▸ **Work to be completed**:
Every line of the records below that holds the word "Start" belongs in the answer.

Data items
——
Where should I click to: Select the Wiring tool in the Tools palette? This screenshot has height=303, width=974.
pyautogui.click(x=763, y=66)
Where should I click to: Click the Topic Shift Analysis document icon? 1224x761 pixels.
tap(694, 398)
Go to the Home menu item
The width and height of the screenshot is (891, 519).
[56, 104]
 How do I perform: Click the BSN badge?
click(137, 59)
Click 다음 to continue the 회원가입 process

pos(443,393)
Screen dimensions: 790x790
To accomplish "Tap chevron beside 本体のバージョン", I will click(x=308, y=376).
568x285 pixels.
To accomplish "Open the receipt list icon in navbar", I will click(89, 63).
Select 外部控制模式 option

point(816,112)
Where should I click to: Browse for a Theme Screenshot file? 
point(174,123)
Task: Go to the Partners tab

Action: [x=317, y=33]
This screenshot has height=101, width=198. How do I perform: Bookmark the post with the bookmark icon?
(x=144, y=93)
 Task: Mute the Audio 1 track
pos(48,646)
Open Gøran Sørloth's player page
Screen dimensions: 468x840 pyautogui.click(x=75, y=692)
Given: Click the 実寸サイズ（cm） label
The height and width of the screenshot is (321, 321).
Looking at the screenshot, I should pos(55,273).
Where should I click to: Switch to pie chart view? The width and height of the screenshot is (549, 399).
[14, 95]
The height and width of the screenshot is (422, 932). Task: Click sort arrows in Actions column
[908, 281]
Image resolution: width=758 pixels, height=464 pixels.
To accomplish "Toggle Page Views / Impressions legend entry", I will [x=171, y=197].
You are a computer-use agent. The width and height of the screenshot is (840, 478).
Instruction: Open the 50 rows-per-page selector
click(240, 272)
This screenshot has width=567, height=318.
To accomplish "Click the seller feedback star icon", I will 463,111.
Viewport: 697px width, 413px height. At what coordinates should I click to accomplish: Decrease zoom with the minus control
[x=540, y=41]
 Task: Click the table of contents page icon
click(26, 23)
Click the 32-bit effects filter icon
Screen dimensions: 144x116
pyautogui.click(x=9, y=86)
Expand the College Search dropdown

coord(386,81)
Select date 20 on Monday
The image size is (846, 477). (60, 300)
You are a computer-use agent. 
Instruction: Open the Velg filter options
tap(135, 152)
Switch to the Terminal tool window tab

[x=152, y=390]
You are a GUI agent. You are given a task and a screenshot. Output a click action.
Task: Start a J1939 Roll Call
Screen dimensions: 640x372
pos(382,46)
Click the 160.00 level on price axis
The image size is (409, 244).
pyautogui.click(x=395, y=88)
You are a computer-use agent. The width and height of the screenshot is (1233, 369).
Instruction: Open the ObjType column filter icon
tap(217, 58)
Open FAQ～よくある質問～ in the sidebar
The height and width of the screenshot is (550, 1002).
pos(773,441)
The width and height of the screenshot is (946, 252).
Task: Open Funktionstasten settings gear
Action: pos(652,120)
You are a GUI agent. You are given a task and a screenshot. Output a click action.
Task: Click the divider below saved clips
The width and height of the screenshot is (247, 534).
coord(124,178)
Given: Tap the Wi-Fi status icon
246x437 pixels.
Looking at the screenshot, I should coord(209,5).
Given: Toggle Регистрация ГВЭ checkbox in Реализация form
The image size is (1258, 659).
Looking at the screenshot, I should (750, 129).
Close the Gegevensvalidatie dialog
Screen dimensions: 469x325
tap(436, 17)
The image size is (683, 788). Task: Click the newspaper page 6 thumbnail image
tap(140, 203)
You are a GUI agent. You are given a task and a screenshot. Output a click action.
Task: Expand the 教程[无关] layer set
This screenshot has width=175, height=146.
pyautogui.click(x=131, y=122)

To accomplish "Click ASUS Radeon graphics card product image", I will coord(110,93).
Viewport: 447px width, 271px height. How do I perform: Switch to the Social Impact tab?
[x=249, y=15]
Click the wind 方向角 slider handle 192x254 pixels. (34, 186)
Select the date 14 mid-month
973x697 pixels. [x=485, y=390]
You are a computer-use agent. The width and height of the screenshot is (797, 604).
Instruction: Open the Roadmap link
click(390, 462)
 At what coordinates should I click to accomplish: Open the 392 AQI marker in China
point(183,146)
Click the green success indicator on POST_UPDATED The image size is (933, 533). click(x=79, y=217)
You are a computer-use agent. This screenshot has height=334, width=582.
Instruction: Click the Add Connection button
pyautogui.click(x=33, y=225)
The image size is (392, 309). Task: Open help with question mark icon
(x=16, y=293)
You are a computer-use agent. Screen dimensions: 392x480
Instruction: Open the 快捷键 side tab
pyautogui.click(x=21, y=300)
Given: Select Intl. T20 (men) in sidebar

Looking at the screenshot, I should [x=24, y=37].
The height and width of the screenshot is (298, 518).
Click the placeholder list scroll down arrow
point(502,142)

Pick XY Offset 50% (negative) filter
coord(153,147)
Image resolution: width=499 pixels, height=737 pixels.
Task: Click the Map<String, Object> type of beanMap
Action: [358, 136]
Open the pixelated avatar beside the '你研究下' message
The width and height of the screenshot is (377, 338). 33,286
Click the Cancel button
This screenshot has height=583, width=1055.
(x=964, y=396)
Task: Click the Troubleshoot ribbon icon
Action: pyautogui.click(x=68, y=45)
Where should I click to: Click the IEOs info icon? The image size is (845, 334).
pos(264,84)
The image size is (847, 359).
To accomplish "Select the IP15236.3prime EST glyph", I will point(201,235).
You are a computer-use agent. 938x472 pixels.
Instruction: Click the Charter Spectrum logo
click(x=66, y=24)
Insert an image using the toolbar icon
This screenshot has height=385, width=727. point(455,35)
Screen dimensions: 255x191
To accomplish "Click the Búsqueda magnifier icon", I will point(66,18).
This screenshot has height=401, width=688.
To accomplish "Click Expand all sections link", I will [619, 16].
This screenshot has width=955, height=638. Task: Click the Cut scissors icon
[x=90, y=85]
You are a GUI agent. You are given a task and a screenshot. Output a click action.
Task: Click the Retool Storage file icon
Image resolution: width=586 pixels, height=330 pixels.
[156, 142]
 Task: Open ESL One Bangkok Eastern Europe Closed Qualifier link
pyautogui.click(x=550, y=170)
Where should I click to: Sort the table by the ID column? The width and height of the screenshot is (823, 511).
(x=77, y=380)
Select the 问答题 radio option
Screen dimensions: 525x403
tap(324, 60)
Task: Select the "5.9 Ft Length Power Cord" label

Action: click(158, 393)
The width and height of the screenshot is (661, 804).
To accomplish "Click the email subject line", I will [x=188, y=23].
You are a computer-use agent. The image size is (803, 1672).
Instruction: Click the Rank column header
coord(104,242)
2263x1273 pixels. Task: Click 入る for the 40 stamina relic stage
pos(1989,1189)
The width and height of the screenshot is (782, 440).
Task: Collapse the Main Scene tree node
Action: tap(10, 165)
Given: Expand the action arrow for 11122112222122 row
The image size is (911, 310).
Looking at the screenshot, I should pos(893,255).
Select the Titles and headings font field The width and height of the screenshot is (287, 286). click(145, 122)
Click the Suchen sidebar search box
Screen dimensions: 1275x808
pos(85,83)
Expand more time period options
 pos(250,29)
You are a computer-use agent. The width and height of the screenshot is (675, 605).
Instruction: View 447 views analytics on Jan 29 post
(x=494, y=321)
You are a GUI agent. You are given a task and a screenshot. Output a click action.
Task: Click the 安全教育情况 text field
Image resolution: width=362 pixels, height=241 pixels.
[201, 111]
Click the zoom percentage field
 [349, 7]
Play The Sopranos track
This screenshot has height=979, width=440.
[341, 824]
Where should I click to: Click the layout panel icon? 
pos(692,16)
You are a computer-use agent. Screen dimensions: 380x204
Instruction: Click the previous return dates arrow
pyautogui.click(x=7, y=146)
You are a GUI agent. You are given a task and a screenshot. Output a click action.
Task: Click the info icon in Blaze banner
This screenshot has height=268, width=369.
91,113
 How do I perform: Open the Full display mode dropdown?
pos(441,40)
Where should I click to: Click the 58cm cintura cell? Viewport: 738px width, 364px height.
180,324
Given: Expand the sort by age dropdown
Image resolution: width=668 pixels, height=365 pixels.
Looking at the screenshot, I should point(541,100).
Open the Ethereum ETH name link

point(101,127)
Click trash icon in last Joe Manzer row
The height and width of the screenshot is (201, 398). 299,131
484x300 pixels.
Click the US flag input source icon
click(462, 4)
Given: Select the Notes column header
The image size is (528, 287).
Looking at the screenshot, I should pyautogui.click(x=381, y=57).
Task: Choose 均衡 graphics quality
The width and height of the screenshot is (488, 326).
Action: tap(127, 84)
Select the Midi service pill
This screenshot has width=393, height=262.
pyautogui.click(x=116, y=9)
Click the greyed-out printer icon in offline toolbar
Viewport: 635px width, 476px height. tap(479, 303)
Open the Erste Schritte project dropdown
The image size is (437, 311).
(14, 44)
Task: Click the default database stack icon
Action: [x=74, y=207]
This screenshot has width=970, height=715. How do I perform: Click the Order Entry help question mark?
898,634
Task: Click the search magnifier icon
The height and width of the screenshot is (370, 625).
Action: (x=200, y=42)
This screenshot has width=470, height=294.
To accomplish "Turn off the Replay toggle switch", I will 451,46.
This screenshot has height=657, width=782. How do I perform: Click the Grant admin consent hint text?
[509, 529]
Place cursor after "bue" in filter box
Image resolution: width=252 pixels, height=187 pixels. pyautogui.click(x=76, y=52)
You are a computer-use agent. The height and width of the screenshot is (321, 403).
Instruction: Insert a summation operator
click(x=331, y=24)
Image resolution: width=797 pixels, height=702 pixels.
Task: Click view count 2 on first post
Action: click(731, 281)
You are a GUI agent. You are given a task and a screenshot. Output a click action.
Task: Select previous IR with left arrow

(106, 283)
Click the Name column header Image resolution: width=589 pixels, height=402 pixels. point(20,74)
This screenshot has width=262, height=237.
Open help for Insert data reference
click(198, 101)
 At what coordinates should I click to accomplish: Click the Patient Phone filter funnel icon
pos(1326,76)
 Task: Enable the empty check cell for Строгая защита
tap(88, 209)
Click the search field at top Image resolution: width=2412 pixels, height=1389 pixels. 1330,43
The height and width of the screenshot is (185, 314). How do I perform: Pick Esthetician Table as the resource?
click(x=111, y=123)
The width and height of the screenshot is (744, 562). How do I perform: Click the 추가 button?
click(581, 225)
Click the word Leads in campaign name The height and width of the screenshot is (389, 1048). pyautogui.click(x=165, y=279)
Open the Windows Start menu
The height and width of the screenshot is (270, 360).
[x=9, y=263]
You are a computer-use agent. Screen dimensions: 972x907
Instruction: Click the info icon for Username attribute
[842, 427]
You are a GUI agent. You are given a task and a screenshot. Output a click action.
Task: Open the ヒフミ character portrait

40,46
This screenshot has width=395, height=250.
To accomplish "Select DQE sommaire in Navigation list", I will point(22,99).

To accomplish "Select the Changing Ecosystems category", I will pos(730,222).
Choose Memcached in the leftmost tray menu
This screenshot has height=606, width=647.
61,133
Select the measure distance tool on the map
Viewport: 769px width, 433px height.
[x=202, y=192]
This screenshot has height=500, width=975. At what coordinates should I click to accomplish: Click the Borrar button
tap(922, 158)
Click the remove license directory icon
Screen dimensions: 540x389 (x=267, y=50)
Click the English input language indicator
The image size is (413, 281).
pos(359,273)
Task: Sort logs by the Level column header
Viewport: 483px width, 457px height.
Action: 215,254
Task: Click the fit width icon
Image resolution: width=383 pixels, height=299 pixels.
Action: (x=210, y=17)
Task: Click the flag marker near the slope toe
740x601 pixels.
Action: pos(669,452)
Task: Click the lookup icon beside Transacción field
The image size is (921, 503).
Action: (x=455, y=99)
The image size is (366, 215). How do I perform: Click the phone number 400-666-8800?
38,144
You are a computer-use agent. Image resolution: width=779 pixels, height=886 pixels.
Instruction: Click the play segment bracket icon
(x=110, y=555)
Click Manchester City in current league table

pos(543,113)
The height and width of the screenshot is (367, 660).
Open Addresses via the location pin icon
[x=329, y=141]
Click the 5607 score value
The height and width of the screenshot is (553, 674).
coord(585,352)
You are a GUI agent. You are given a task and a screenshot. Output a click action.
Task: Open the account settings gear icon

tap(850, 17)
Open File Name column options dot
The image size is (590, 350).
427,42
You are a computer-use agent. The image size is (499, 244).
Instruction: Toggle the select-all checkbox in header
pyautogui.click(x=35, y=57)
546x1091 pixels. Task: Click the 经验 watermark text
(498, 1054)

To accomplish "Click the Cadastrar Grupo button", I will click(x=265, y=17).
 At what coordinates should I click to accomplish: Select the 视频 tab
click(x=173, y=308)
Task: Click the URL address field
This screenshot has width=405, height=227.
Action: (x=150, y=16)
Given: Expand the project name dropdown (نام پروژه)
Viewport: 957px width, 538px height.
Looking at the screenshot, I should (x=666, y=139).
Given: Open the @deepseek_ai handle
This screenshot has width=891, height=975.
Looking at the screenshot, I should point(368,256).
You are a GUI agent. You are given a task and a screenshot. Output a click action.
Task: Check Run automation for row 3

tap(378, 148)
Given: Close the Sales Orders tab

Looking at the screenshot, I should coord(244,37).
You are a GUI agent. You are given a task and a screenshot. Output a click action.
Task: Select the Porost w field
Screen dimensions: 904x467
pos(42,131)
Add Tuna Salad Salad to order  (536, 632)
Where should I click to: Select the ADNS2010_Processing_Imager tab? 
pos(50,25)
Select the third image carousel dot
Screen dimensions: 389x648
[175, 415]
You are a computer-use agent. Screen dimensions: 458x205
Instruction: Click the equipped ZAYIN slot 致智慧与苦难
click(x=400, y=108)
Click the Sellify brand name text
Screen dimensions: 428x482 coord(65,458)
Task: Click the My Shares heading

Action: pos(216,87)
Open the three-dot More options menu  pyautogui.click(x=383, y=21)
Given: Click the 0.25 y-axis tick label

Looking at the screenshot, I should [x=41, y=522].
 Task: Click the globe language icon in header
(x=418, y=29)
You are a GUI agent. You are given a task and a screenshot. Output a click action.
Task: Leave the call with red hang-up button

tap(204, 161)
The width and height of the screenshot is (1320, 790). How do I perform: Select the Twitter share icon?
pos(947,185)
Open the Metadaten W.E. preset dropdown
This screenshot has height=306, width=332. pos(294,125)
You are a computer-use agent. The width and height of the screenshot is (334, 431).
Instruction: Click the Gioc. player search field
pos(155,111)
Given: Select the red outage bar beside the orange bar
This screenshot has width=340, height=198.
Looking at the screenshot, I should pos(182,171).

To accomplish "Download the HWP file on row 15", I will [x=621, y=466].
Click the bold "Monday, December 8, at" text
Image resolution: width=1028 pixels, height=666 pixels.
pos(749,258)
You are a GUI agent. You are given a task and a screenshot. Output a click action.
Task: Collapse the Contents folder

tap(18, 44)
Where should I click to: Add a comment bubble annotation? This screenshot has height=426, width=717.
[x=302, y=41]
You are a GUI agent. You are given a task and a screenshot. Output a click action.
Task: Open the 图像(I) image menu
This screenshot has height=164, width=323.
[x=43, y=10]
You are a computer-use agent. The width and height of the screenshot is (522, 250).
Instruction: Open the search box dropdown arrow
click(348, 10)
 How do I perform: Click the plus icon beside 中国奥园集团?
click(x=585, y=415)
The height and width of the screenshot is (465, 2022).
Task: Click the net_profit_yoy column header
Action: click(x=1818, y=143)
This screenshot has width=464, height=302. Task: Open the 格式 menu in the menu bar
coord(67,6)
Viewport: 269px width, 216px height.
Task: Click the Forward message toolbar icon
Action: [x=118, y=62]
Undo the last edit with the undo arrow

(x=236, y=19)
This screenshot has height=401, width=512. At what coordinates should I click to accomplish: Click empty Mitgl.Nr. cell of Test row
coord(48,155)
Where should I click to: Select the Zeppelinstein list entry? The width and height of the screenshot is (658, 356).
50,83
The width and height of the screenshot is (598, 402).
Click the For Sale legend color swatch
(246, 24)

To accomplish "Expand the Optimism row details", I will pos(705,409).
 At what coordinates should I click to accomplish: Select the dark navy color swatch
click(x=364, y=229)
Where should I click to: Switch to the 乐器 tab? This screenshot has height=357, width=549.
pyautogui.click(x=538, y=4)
——
▸ **Exercise answer**:
Task: Start a J1939 Roll Call
Open the Windows Start menu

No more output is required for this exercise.